Dr. Carolyn yellow cherry tomatoes are slightly larger than other cherry tomatoes. These medium sized cherry tomatoes produce bucketfulls of fruit throughout the growing season. The pale yellow color can make it difficult to know when exactly they are ripe, so I suggest eating one or two in the garden to test ripeness. The fruits are somewhat prone to cracking – so even watering is key.
Green Grape tomatoes are a fun way to surprise unsuspecting people. They look for all the world like an ordinary tomato that was harvested way too early, but…surprise!…they are ripe and juicy. These tomatoes have a spicy and zesty flavor. The Green Grape tends to be among the first cherry tomato plants in the garden to set fruit. A note on harvesting: look on the ground, as Green Grape tomatoes tend to fall off the vine when ripe.
Snow White is a friendly ghost variety. These pale yellow fruits have a great sweet flavor, despite their ghoulish appearance when ripe. The Snow White plant typically grows about six feet tall and tends to produce more small, one-inch tomatoes then even fanatical tomato lovers can eat in a season. Don’t be afraid to sneak up on your family and friends and shock them with gift bags full of these little white cherry tomatoes. WOOOooooo produces until Halloween in zone 7b -10.
Cherry Tomato Shapes
Currant tomatoes are the smallest tomatoes you can grow. At full maturity, they are no larger than a pea. They also tend to be the sweetest tomatoes you can grow. In fact they are so sweet, I usually don’t even put them in salads. Rather, I’ll just eat them raw as part of my lycopene-packed complete breakfast. It can be hard to imagine that these itty-bitty fruits need serious cages or staking but they do. Currant tomato plants resemble their wild ancestors in that they will sprawl out everywhere. So, provide your plants with a strong and tall support.

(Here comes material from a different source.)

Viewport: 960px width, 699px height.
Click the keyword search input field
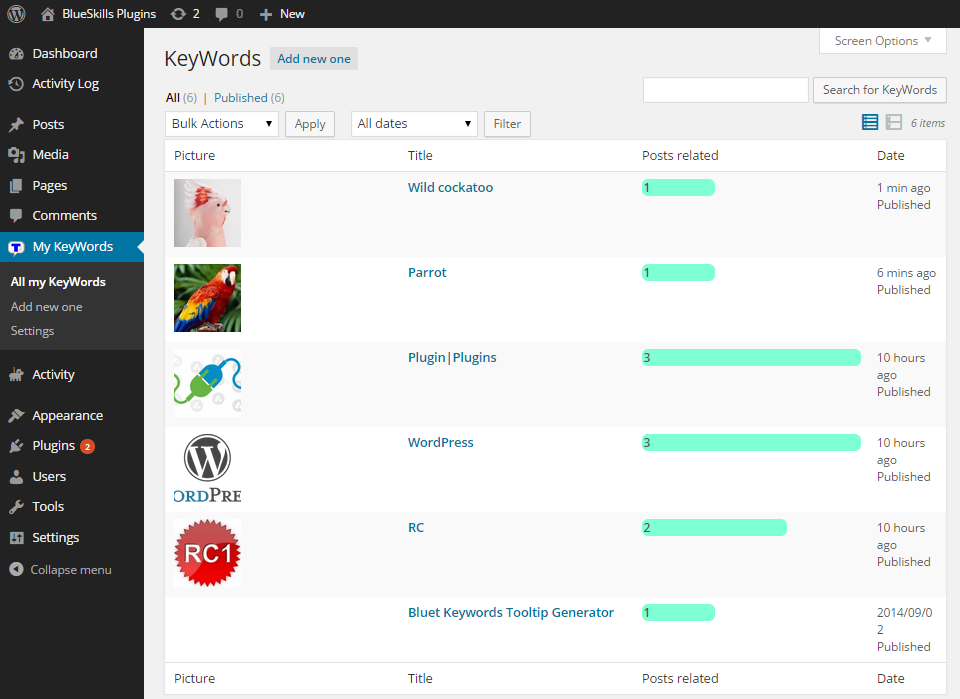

Grape tomatoes fall somewhere in between cherry and plum sized tomatoes. They tend to grow in large clusters like grapes. Most grape tomatoes are hybrids that have become popular during the last twenty years. Since they are relatively new, seeds and starter plants can be difficult to find.
Pear shaped tomatoes are fun to grow and eat. The fruits grow about an inch and a half long and have that classic pear shape. These tomatoes are a favorite among children for their fun shapes and bright colors.
The Hawaiian Currant is a garden curiosity. The fruits range from pea-sized to marble-sized. Unlike most other tomatoes, these little fruits are crunchy. They are one of the easiest currant tomatoes to grow since they are relatively easy to stake. The fruit also stays on the vine after it’s ripe, unlike so-called shattering current varieties, whose fruits drop to the ground when ripe.
Jolly Elf is a rarity among rare grape tomatoes. It’s a determinate variety. It will grow fairly well in a container and doesn’t require staking. The plants tend to be big producers of oblong sweet red fruits. Jolly Elf tomatoes are not prone to splitting and cracking, making them a great option in unpredictable climates.
Yellow Pear is the most common type of pear tomato. These fruits are a fun way to shake up salads and garnish dinner plates. Opinions vary when you ask gardeners if this is one of their favorites. Most people agree that the flavor is pretty bland and the texture is not great. But one man’s bland is another man’s mild. Others love them and grow them just for their children as a novelty. The plants themselves can become a jungle unto themselves, loaded with little yellow pears.
So there you have it, I’ve covered about one percent of the different types and varieties of cherry tomatoes available to home gardeners…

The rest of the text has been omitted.